Морозов стоял, не двигаясь. Шор громко высморкался и спросил: «Деньги на дорогу есть?» Морозов не ответил. Тогда Шор подошел к нему вплотную и снял очки. Его глаза стали сразу бессильными и добрыми. Он сказал: «Ну, чего тебе еще надо?» Тогда Васька, ободренный и голосом Шора, и его глазами, начал говорить. Он говорил долго и несвязно. Он клялся, что это не он подпустил лебедку. Он объяснял, что ему некуда ехать: он хочет работать на стройке. Он не вредитель, он честный комсомолец. Шор молчал. Васька тоже замолк, а потом, глупо выпятив нижнюю губу, сказал: «Я без партии — как без дома».
Шор не вытерпел, он даже отбежал в угол. Слова Васьки его потрясли. Он понял, что этот парнишка говорит о партии так, как о ней думает сам Шор, что и для него партия не государство, не тактика, не строительство, но нечто бесконечно близкое, что разлука с ней — это разлука с жизнью. Чтобы скрыть свое волнение, Шор еще раз высморкался и проворчал: «Мальчишка!» Потом он позвонил Маркутову: «Морозова я возьму к себе, на галерею». Он прикрикнул: «Только у меня, брат, смотри! Я этих штук не люблю».— Потом он крепко сжал руку Васьки и, рассердившись на себя, вслух заметил: «Рукопожатья, что называется, отменены».
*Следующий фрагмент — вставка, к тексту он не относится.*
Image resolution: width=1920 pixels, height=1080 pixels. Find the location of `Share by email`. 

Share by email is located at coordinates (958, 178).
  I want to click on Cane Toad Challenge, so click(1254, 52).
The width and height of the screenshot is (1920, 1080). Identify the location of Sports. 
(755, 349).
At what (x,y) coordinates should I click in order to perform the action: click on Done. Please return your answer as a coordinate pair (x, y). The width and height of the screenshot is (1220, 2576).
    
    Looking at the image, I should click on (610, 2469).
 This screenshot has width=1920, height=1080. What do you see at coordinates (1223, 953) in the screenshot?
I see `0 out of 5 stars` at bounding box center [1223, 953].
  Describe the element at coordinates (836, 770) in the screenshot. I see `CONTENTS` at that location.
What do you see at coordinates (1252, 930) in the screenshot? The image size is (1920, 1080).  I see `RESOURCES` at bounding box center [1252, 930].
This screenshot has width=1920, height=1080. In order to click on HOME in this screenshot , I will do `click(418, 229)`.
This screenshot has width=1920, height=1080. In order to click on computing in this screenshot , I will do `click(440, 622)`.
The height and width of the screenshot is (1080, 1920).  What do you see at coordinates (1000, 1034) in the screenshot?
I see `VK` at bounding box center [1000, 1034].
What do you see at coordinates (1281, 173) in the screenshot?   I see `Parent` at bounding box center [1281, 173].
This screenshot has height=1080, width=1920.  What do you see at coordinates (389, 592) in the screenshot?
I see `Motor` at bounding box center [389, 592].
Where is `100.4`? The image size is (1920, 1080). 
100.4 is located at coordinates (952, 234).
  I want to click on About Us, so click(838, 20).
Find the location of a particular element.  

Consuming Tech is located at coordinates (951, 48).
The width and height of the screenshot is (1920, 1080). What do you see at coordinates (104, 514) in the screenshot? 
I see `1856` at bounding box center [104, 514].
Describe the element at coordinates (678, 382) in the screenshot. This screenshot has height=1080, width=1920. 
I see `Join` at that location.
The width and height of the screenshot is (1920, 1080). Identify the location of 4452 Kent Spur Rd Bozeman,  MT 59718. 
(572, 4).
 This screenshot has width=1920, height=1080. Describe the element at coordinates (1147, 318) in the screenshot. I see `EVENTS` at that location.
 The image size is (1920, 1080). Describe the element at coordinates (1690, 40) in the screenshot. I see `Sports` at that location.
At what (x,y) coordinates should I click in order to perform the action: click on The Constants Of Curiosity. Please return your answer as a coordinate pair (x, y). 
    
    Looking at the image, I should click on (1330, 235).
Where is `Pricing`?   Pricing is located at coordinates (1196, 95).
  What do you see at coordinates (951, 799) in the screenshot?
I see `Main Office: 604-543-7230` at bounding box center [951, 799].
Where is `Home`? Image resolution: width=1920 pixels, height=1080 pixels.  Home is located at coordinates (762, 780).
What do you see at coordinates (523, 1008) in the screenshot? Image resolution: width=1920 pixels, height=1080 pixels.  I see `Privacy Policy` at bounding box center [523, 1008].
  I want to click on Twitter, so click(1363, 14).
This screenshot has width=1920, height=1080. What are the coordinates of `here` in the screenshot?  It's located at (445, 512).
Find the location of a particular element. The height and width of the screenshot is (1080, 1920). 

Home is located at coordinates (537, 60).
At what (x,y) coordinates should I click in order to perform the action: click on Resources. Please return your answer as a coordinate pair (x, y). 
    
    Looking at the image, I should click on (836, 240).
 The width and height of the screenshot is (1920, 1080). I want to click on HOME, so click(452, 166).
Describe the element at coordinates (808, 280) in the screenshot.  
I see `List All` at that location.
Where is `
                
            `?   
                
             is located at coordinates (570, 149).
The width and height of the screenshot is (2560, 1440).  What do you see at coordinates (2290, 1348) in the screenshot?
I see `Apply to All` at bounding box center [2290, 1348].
Когда Морозов рассказал Кольке о своей беседе с Шором, Колька просиял. Он радовался не только потому, что он спас товарища, он радовался и потому, что жизнь снова ему казалась ясной и глубокой. Он увидал, что, помимо книг и слов, существуют еще глаза и что глаза способны разговаривать. Его силы удвоились. Он как бы получил право на чувствования. Он сказал Ваське: «Я видал в управлении плакат: Кузнецк три года тому назад и Кузнецк теперь. Красота! Сначала — голое поле. Потом все эти кауперы, батареи, мартены. Вот если бы нарисовать такой плакат: Колька Ржанов три года тому назад и теперь. Я ведь тогда ничего не понимал. А думал, что все знаю. Мне жизнь казалась скучной-скучной. Я теперь на жизнь другими глазами гляжу. Хорошо быть настоящим человеком. Как старик. Он действительно все знает: и насчет галереи, и как туннель рыть. Я у него на столе такие чертежи видел, что кажется, всю жизнь учись, и то не разберешься. А ко всему еще, он человек. Я, Васька, думаю, что при коммунизме все такими будут». Он улыбнулся и уже шутя добавил: «Разве что помоложе и без очков».
8
Была северная весна, как всегда громкая и неожиданная. Шумели ливни и от яркого солнца люди хмурились. Тайга наполнилась новым шумом. Тетерева бормотали. Глухари охали. Еще в оврагах было много снега, но снег хирел, и над ним смеялись даже трясогузки.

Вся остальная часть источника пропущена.